**EXERCISE BRIEF**
Restate the entries below word for word, omitting nothing.

┌────────

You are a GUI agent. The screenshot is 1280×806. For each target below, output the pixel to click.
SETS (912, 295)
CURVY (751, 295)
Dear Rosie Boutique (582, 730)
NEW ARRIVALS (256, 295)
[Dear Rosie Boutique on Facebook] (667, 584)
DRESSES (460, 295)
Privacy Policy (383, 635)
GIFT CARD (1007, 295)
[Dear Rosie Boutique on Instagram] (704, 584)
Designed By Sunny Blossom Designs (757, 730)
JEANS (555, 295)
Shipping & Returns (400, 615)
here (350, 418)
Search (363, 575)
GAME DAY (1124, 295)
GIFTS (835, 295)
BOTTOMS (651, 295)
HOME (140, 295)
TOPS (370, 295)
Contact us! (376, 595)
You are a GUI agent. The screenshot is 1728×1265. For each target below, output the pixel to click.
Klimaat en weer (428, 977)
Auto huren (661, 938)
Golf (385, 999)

└────────

**EXERCISE SOLUTION**
You are a GUI agent. The screenshot is 1280×806. For each target below, output the pixel to click.
SETS (912, 295)
CURVY (751, 295)
Dear Rosie Boutique (582, 730)
NEW ARRIVALS (256, 295)
[Dear Rosie Boutique on Facebook] (667, 584)
DRESSES (460, 295)
Privacy Policy (383, 635)
GIFT CARD (1007, 295)
[Dear Rosie Boutique on Instagram] (704, 584)
Designed By Sunny Blossom Designs (757, 730)
JEANS (555, 295)
Shipping & Returns (400, 615)
here (350, 418)
Search (363, 575)
GAME DAY (1124, 295)
GIFTS (835, 295)
BOTTOMS (651, 295)
HOME (140, 295)
TOPS (370, 295)
Contact us! (376, 595)
You are a GUI agent. The screenshot is 1728×1265. For each target below, output the pixel to click.
Klimaat en weer (428, 977)
Auto huren (661, 938)
Golf (385, 999)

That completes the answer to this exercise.